A Small Place strikes by its grown-up relentless and uncompromising severity in judging the Antiguan government for mismanagement of the island as well as industrialized countries for their now covert exploitation of the Antiguan people. The generic tourist, whom Kincaid addresses directly in the first section of the book, is guilty of perpetuating poverty and racism in Antigua. The second part of the book takes the reader back to the times when Antigua was under British rule, subject to racism and exploitation. Returning to the present day Antigua in the third part, Kincaid invites the reader to face the most crucial issue of whether the changes brought about after the country gained independence made it a better place. Kincaids answer is an empathetic no (Edward). A small area is/ a book filled with sadness and indignation, calling for the American and British audience to reorganize the harm they bring to the country and for the Antiguans to resist corruption and imperialist exploitation.
Envy and immobility
The tourists restlessness and anxiety undergrad acts of escapist bad faith. Kincaid, the narrator, on the other hand, remains a part of, and a portion from, the home place, the debacle in which I now exist, immobilized by a complex set of counter tension. Do you ever wonder why some people blow things up? I can imagine that my life had taken a certain turn, there would be the Barclays bank, and there I would be, both us in ashes. Do you ever try to understand why people like me cannot get over the past, cannot forgive and forget? Theres the Barclays bank. The Barclay brother is dead. The human beings they traded, the human was only commodities, are dead. It should not have been that they came to the same end, and heaven is not enough reward for one or hell enough of punishment for another. People who think about these things believe that every bad deed, ever bad thought, carries with it its retribution. So do you see the queer thing about me? Sometimes we hold our retribution. (27)
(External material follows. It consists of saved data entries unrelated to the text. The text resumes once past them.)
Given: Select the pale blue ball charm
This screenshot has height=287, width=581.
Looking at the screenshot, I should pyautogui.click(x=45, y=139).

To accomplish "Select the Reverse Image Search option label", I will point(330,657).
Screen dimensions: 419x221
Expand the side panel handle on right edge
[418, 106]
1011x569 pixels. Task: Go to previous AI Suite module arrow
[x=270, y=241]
According to the narrator, Antiguans did not perceive the racism in the rudeness of the British imperialists, but merely the latter was ill-mannered. Antiguans did not understand because, according to this narrator, they were well mannered and did not see as she does now, that good behavior is the posture of the weak, of children. (30). A childlike quality suffuses the language at these moments- simple polarities. Beautiful Antigua or ugly tourist, good natives or bad British, the natives full of grace or the British empty of grace. Such simplicity is self-satirical implying that elaborations easily obscure fundamental truths. Good behavior is important in a servant; it describes the wait staff. The rite denotes that she will only envy you the tourist. Your ability to move to become a tourist is a degradation too. She will not wait long for anything from you, least of all approval (Edward).
The tone used in the text can range from comic to severe. The sound of this novel, in keeping with the childs point of view, is just yet very vivid and evocative. It is honest and direct but very suggestive. The novel tends to hint a psychological depth and mysteries that cannot articulate, that circle around descriptions and thoughts. The effect is somewhat dreamlike as though actions are being filtered through her consciousness ln after the events took place.
Bouson, J B. Jamaica Kincaid. Writing back to the Mother.State University of New York Press, 2005. Internet source.
Edward, Justin D. Understanding Jamaica Kincaid. Columbia: University of South Carolina Press, 2015.
Foster, Patricia, Jeffery L. Porter. Understanding the Essay. Peterborough, Ont: Broadview Press, 2012.
Snodgrass, Mary E. Jamaica Kincaid: A Literary Companion. Jefferson, N.C: McFarland and Co, 2008.